++++ Extrait fourni ++++
Tout cela montre que, sans égard pour la notion même de justice, M. Ghosn a d’abord été neutralisé, puis des motifs ont été recherchés tous azimuts.

Qui, dans ces conditions, croirait que Hari Nada, au cœur de la direction de l’entreprise depuis des années et signataire de plusieurs documents contestés, n’était qu’un simple lanceur d’alerte ?

Surtout, au-delà des dérives du système lui-même, le sort particulier réservé à M. Ghosn révèle comment, dans ce dossier, la justice a été instrumentalisée au service d’un patriotisme économique japonais — parfaitement illustré par la différence de traitement entre Carlos Ghosn et Hiroto Saikawa — afin de briser ce qui est perçu comme une emprise industrielle de la France.

Carlos Ghosn, qui restera l’architecte de la première alliance automobile mondiale et de relocalisations industrielles en France, ne réclame ni traitement de faveur ni compassion.

Il a cependant droit au respect des principes universels applicables à tout être humain.

Carlos Ghosn ne doit pas être l’agneau sacrificiel des desseins économiques du Japon.

Les principes fondamentaux du droit ont ainsi été ouvertement bafoués

Dès l’ouverture de l’affaire, des traités internationaux relatifs aux droits de l’homme ont été violés à plusieurs reprises.

Plus surprenant, le droit japonais — et notamment la Constitution japonaise — a également été malmené, au point que — fait rare — deux grandes organisations de défense des droits humains (FIDH Japon, Human Rights Watch) et plus d’un millier d’avocats ont lancé des appels au respect de ces droits, en se référant explicitement à la situation de Carlos Ghosn.

Carlos Ghosn n’est ni au-dessus des lois ni en droit d’exiger une justice spéciale, mais il a droit à la justice, ce qui implique le respect de la présomption d’innocence, l’équité, la modération et la protection des droits de la défense.

Il n’appartient donc pas aux autorités françaises de se substituer au pouvoir judiciaire, a fortiori lorsqu’il s’exerce à l’étranger, mais de veiller au respect des conditions d’un procès équitable.

Harcèlement judiciaire manifeste (rappel des faits)

  • Le 19 novembre 2018, Carlos Ghosn est arrêté de manière spectaculaire devant les médias du monde entier afin de l’humilier et de le démoraliser. La mise en scène est orchestrée par le procureur de Tokyo. Le même jour, Ghosn est placé en garde à vue et interrogé quotidiennement sans la présence d’un avocat, sans possibilité de demander une libération sous caution.
++++
- [À faire]:
1. Dans l'extrait sur l'affaire Ghosn, recopiez tout ce qui va de « Il n’appartient donc » jusqu'à « d’un procès équitable. », en substituant « système judiciaire » à « pouvoir judiciaire ».
2. Répondez à ces questions d'après l'extrait sur l'affaire Ghosn :
(a) À quelle date Carlos Ghosn est-il arrêté ?
(b) Quelles sont les deux organisations de défense des droits humains qui ont lancé des appels ?
(c) Par qui la mise en scène de l'arrestation est-elle orchestrée ?
Ces lignes proviennent d'une autre source.
++++ Données fournies ++++
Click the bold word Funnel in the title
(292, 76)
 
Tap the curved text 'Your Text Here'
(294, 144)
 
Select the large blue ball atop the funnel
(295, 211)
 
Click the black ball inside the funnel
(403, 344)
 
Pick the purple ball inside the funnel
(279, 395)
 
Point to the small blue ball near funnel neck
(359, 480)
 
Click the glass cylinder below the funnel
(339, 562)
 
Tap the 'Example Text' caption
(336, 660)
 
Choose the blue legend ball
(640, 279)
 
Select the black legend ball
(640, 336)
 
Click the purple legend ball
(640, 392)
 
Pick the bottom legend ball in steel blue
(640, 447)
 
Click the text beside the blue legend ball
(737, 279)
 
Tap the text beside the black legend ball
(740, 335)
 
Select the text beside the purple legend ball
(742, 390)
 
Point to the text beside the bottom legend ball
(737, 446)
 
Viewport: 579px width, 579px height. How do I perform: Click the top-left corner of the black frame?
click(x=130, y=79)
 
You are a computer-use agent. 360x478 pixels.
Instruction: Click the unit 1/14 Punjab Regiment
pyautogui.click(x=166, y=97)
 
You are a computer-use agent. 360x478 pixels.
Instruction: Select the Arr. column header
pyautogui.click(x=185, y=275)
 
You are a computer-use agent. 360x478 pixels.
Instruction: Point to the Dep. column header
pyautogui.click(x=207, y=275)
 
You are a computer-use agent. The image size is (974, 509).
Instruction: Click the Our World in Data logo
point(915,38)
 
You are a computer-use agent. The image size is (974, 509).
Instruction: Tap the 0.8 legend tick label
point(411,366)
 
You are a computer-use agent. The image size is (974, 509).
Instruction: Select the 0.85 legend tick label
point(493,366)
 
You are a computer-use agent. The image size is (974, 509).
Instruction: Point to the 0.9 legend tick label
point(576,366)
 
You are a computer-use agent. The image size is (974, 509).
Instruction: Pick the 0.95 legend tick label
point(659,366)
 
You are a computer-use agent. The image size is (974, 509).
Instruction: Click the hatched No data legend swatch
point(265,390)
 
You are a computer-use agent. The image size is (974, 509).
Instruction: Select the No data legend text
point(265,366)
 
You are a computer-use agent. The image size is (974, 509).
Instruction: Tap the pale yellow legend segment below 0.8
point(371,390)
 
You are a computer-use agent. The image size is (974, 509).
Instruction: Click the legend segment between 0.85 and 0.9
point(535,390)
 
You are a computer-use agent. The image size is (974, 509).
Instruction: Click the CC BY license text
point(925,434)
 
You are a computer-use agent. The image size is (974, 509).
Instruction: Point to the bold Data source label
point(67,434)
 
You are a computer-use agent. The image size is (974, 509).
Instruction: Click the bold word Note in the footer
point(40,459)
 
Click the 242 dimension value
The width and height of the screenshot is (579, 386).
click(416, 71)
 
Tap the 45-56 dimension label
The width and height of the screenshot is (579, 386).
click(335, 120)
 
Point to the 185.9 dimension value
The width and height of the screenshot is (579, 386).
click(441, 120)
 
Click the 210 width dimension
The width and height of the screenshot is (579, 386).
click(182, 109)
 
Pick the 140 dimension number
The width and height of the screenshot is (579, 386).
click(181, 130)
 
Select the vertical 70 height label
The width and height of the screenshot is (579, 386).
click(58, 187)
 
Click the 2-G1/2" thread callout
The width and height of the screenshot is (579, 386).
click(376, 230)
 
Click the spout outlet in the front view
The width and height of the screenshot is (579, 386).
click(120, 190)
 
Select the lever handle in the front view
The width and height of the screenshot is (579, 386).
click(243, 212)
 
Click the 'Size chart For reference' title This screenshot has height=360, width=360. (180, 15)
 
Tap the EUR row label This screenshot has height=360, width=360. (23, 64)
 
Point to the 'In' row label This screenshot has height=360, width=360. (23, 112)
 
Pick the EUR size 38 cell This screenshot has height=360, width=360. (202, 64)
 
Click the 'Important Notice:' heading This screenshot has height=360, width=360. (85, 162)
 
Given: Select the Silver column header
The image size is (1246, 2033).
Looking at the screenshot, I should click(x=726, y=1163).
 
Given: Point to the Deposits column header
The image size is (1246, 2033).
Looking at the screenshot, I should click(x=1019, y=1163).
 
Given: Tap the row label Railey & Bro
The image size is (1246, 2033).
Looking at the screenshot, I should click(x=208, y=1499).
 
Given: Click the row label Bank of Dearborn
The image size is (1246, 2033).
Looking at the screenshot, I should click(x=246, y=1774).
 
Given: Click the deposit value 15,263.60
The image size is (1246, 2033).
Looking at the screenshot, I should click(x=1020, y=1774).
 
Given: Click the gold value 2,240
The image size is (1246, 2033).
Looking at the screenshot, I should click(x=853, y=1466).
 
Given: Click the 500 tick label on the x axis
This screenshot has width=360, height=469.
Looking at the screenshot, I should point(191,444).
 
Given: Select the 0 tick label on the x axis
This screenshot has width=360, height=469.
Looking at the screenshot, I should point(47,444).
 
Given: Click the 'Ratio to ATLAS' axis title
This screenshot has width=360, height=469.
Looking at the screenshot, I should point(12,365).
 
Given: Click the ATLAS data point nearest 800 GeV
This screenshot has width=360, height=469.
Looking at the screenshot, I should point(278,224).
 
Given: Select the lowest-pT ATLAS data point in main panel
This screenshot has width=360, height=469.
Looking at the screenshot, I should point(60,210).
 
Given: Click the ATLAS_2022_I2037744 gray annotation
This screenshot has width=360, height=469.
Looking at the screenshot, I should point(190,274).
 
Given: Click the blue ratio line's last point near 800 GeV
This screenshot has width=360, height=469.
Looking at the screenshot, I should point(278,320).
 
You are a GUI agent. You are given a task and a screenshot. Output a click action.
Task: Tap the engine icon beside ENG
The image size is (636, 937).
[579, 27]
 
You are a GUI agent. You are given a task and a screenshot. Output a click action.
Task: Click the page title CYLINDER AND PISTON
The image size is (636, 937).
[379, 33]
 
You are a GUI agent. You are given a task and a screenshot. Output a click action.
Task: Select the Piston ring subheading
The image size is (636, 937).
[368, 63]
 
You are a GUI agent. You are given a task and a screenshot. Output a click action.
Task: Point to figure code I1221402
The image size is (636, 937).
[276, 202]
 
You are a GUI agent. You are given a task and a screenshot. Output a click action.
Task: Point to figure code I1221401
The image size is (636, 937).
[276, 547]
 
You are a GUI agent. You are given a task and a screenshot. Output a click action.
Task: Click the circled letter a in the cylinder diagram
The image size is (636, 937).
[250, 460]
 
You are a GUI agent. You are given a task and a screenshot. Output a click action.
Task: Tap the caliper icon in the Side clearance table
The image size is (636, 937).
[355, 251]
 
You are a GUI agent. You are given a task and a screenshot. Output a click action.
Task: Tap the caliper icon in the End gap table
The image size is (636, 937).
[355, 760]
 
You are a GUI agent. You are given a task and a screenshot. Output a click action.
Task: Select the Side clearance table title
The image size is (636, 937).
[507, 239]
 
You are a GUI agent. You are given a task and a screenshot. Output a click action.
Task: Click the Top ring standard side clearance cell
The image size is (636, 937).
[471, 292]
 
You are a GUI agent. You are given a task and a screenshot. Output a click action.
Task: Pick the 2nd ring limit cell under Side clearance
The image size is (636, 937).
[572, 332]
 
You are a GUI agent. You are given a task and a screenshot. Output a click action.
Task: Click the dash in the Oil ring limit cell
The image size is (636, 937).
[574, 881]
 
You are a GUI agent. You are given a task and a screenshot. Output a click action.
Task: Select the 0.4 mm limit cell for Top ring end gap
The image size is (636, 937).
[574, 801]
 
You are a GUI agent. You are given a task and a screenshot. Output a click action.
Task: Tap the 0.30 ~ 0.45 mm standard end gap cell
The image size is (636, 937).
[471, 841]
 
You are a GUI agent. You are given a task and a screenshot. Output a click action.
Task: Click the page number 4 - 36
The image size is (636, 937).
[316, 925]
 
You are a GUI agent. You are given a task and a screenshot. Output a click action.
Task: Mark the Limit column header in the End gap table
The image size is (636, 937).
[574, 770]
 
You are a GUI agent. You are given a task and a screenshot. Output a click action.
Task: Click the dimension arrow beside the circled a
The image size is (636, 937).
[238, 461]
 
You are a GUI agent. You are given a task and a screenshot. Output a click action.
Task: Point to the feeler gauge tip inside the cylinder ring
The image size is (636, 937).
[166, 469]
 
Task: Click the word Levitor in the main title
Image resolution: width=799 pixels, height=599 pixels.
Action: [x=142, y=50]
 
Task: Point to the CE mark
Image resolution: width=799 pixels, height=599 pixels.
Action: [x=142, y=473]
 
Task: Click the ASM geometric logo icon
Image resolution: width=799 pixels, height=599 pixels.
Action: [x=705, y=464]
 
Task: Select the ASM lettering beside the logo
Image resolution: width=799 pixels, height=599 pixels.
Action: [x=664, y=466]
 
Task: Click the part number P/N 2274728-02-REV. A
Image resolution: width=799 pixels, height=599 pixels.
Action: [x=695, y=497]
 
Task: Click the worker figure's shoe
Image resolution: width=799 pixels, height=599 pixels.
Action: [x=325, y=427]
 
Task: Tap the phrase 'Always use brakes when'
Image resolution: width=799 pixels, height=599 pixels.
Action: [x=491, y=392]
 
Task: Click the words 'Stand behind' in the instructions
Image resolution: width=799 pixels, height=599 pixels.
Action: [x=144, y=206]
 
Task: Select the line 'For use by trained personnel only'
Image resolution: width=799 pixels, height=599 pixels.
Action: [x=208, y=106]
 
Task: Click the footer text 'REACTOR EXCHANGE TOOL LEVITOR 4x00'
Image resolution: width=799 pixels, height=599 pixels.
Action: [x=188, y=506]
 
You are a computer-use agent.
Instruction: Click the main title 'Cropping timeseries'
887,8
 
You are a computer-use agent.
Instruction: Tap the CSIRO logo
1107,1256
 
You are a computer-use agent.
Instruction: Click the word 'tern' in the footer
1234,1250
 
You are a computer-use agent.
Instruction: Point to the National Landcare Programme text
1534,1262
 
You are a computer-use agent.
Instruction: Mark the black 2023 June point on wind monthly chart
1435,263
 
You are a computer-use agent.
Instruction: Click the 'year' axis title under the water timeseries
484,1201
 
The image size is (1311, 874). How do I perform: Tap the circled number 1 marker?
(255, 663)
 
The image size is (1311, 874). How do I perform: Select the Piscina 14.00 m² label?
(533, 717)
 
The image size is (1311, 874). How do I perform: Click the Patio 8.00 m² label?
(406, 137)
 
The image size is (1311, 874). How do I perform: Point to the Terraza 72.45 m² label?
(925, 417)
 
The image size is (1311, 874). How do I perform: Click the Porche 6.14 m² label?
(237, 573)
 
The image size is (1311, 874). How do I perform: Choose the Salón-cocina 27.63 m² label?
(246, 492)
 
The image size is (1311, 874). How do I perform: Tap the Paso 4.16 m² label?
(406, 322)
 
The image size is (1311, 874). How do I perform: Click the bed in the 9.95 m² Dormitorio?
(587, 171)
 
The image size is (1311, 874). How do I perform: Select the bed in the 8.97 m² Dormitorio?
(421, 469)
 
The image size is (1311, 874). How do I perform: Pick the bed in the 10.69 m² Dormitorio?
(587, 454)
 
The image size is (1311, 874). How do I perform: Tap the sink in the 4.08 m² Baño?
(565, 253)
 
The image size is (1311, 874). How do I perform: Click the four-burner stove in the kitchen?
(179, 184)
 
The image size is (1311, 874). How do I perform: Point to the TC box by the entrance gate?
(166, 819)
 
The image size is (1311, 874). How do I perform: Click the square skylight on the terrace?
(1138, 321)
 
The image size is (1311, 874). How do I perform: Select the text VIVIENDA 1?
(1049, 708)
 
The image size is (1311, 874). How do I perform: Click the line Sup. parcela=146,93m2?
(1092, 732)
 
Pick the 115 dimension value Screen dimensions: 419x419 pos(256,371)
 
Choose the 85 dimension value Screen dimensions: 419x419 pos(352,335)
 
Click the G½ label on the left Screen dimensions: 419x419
++++
- [Réponses par tâche]:
1.
Il n’appartient donc pas aux autorités françaises de se substituer au système judiciaire, a fortiori lorsqu’il s’exerce à l’étranger, mais de veiller au respect des conditions d’un procès équitable.

2.
(a) Le 19 novembre 2018.
(b) FIDH Japon et Human Rights Watch.
(c) Par le procureur de Tokyo.